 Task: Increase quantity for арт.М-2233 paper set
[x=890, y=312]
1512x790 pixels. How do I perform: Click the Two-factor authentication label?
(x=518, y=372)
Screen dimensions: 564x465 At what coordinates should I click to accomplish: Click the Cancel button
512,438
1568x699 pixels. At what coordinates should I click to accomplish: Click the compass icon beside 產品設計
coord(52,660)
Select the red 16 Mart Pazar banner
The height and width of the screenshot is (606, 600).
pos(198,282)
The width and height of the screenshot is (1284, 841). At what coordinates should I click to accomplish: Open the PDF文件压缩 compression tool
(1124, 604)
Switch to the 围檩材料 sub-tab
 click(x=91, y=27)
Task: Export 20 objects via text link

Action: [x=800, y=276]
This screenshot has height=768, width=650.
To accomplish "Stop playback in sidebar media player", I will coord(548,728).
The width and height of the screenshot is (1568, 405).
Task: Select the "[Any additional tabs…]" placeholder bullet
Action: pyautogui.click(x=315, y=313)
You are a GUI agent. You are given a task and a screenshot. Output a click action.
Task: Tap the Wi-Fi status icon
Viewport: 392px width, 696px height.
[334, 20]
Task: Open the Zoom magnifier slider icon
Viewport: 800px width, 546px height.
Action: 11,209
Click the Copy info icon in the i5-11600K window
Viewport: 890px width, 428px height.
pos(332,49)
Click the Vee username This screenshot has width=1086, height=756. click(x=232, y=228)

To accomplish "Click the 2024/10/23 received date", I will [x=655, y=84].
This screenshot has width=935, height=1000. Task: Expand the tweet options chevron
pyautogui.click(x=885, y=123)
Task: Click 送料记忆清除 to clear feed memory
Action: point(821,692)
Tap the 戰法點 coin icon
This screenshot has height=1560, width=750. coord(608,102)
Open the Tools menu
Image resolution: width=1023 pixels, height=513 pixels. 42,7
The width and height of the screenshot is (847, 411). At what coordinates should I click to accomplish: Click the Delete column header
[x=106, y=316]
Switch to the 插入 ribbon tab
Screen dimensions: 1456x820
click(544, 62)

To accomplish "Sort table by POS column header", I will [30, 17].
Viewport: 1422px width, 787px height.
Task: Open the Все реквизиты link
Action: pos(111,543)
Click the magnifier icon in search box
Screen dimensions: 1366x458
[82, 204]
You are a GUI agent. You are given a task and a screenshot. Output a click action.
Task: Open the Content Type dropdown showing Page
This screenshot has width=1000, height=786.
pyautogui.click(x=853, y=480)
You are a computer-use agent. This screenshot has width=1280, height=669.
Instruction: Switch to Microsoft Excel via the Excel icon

━━━━━━━━

TASK BRIEF: Your response should consist solely of the lines from the one that holds "Click the Vee" through the end of the listing above, reproduced exactly.

EXERCISE OUTPUT:
Click the Vee username This screenshot has width=1086, height=756. click(x=232, y=228)

To accomplish "Click the 2024/10/23 received date", I will [x=655, y=84].
This screenshot has width=935, height=1000. Task: Expand the tweet options chevron
pyautogui.click(x=885, y=123)
Task: Click 送料记忆清除 to clear feed memory
Action: point(821,692)
Tap the 戰法點 coin icon
This screenshot has height=1560, width=750. coord(608,102)
Open the Tools menu
Image resolution: width=1023 pixels, height=513 pixels. 42,7
The width and height of the screenshot is (847, 411). At what coordinates should I click to accomplish: Click the Delete column header
[x=106, y=316]
Switch to the 插入 ribbon tab
Screen dimensions: 1456x820
click(544, 62)

To accomplish "Sort table by POS column header", I will [30, 17].
Viewport: 1422px width, 787px height.
Task: Open the Все реквизиты link
Action: pos(111,543)
Click the magnifier icon in search box
Screen dimensions: 1366x458
[82, 204]
You are a GUI agent. You are given a task and a screenshot. Output a click action.
Task: Open the Content Type dropdown showing Page
This screenshot has width=1000, height=786.
pyautogui.click(x=853, y=480)
You are a computer-use agent. This screenshot has width=1280, height=669.
Instruction: Switch to Microsoft Excel via the Excel icon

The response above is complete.